Jimmy Carter RIP
Why not the best?
That question is not a mere rhetorical question.
In fact, in the fall of 1975, this was the title, Why Not the Best?, of a bestselling book by a new figure on the national stage: former Georgia Gov. Jimmy Carter. The question had first been posed directly to the young Ensign and then Navy Lt. Carter by his strict and legendary commanding officer, Admiral Hyman Rickover. Rickover, Carter would write, “He asked me and every other young naval officer in the atomic submarine program.” It was a question Carter never forgot.
For those not around in the day, Carter’s rise was an improbable story in the day.
America was just emerging from a seriously divisive period.
First came the Vietnam War. The war was so divisive in the 1960s and early 1970s that it had cost the once overwhelmingly popular Democrat President Lyndon Johnson — elected in a massive landslide over the GOP’s Senator Barry Goldwater in 1964 — his renomination. Under attack in 1968 from anti-war Democrat Sen. Eugene McCarthy of Minnesota and New York Sen. Robert F. Kennedy (father of today’s RFK Jr.), LBJ was forced to withdraw from what all assumed was his certain re-election bid.
The Democrats then turned not to McCarthy or Kennedy — the latter assassinated the night he won the California Democratic primary — but to LBJ’s Vice President Hubert Humphrey. Humphrey, seen as LBJ’s heir, was so divisive the 1968 Democratic Convention in Chicago was the cause of massive Chicago riots, all televised in vivid detail.
In the wake of that, the GOP nominated its losing 1960 standard bearer, former Vice President Richard Nixon. Nixon won and was re-elected in a landslide in 1972. The war extended beyond Nixon’s time in office, ending in disaster in 1975 as the South Vietnam capital of Saigon fell to the North Vietnamese Communists, the remaining Americans in the U.S. Embassy were captured on video dramatically being rescued off the Embassy roof by American helicopters.
And then.
And then what became known as the “Watergate scandal” erupted, a political drama revolving around a break-in by Nixon campaign staffers to the offices of the Democratic National Committee in the Watergate office/apartment complex in Washington. For the next two years, the scandal unwound in a myriad of congressional committee investigations and prosecutions by so-called “Special Prosecutors.”

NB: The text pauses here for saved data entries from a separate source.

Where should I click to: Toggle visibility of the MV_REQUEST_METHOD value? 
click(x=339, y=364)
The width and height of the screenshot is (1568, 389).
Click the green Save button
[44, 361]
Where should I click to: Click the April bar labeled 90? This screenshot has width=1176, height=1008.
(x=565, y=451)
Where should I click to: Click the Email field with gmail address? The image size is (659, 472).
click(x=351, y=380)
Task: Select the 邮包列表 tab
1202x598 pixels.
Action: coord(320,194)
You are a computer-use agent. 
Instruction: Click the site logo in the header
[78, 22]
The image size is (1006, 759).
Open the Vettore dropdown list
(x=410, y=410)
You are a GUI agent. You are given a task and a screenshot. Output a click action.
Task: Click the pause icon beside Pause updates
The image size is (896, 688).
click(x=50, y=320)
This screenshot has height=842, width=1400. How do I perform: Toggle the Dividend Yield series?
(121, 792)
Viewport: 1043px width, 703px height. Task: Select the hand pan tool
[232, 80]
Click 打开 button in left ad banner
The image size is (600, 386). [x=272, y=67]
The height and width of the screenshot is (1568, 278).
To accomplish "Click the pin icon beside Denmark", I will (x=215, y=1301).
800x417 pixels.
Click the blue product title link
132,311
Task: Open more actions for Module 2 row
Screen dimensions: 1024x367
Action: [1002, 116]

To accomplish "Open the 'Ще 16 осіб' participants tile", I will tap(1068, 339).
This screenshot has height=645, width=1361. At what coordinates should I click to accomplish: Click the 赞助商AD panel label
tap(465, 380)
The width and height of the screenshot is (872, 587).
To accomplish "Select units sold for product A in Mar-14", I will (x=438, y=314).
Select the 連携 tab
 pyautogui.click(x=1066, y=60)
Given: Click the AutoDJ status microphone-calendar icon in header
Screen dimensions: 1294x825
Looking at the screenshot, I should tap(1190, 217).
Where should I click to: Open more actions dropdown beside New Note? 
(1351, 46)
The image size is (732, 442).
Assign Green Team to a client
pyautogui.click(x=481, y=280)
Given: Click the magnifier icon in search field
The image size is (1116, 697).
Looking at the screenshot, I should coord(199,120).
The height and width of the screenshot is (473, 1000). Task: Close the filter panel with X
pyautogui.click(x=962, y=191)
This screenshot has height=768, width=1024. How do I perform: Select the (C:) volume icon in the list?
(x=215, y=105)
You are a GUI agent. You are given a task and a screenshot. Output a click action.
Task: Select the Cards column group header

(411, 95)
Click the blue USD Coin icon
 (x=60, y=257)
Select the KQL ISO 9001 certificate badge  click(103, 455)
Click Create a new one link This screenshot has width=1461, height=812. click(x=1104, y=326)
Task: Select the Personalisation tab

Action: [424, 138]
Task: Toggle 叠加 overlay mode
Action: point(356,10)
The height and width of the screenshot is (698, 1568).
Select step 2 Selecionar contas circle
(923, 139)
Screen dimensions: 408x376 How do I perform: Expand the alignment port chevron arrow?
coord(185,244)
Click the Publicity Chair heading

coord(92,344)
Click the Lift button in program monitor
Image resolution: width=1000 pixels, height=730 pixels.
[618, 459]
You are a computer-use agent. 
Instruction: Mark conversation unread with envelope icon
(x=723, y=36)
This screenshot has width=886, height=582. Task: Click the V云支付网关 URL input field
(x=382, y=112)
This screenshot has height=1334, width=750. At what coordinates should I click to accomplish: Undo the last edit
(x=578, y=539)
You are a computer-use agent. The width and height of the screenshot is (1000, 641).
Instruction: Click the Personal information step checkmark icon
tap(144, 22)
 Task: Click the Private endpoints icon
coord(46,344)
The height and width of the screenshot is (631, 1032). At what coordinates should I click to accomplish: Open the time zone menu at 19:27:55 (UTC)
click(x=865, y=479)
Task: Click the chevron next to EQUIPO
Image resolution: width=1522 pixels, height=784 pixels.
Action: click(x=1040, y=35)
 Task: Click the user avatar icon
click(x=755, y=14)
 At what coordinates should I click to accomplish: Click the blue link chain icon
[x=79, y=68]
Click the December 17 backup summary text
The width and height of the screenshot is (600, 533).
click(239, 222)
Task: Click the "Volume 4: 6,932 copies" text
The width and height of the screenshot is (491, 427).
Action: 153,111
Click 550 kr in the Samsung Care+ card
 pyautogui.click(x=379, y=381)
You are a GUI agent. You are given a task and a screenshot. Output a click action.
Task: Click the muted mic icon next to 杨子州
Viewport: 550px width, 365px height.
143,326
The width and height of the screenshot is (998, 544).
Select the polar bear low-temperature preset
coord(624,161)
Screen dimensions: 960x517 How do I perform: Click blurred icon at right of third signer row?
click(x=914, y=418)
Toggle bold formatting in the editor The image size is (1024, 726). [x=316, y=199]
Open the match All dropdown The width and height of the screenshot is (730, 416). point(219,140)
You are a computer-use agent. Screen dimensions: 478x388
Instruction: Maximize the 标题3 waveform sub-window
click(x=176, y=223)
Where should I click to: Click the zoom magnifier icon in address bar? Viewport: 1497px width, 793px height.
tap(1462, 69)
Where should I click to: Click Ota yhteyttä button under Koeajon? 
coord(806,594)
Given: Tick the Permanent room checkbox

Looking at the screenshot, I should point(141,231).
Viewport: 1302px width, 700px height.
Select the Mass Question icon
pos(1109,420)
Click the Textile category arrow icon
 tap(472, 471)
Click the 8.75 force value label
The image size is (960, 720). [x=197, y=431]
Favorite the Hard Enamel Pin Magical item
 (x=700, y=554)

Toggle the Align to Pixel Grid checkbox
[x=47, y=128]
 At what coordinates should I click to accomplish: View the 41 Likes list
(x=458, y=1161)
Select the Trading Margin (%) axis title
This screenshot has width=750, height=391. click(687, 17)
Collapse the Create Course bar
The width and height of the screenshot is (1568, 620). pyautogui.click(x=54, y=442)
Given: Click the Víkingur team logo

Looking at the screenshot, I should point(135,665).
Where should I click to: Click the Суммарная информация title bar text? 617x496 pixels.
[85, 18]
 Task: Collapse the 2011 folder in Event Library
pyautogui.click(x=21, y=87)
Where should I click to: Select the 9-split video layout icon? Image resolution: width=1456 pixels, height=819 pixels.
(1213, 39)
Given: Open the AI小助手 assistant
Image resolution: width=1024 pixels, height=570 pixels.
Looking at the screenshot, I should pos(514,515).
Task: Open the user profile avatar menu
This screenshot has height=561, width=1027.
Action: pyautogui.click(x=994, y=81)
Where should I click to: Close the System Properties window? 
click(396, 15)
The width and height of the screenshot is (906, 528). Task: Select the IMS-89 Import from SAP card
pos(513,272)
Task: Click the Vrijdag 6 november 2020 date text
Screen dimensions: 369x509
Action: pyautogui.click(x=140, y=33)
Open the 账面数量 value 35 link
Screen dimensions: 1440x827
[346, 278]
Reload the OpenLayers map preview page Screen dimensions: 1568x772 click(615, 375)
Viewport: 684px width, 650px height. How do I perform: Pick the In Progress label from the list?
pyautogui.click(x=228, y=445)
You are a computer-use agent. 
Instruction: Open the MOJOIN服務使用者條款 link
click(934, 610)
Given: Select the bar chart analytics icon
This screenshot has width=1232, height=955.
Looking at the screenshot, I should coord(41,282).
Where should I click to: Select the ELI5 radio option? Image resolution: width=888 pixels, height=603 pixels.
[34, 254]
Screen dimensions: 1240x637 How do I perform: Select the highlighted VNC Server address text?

After much slam and bang, the scandal ended abruptly in August 1974 when Nixon, about to be impeached, resigned, making Vice President Gerald Ford the new president. By 1976 Ford himself was under challenge for re-nomination by former California Governor Ronald Reagan. That race was close, literally ending in a tense showdown at the Republican National Convention when a handful of delegates switched their allegiance from Reagan to Ford, putting Ford over the top.
As all of these multiple dramas unfolded, seemingly out of nowhere this smiling, soft-spoken former Georgia governor named Jimmy Carter appeared. He was so totally removed from the Vietnam and Nixon controversies that he had an instant appeal.
A Georgia peanut farmer, Naval Academy graduate, submarine officer, state senator, and one-term governor, suddenly Carter was a political version of the Beatles. It was learned he had left the Navy and a promising career to return home at his father’s passing to save the family’s peanut farm. He did. Americans were suddenly crazy for Jimmy Carter. He was an Outsider, a political rock star. And, on January 20, 1977, having defeated the incumbent President Ford, he was being sworn in as president.
And then.
And then “Mr. Jimmy” (as he was called in his small hometown of Plains, Georgia) was doing battle with the Washington Swamp creatures. And as time unfolded, it eventually didn’t go well.
Carter’s young Georgia staffers, symbolized by so-called “good ole boy” Hamilton Jordan as chief of staff and Jody Powell as White House press secretary, had as much contempt for Washington insiders as those insiders were growing to have for Carter and themselves.
The contempt of insider Democrats manifested itself in a 1980 renomination battle with Massachusetts Sen. Ted Kennedy, that Carter, after a pitched battle, managed to win. In November of 1979, as the Kennedy challenge was getting underway, Iranian student radicals raided the U.S. Embassy in Tehran, taking the American embassy staffers hostage and the Soviet Union invaded Afghanistan.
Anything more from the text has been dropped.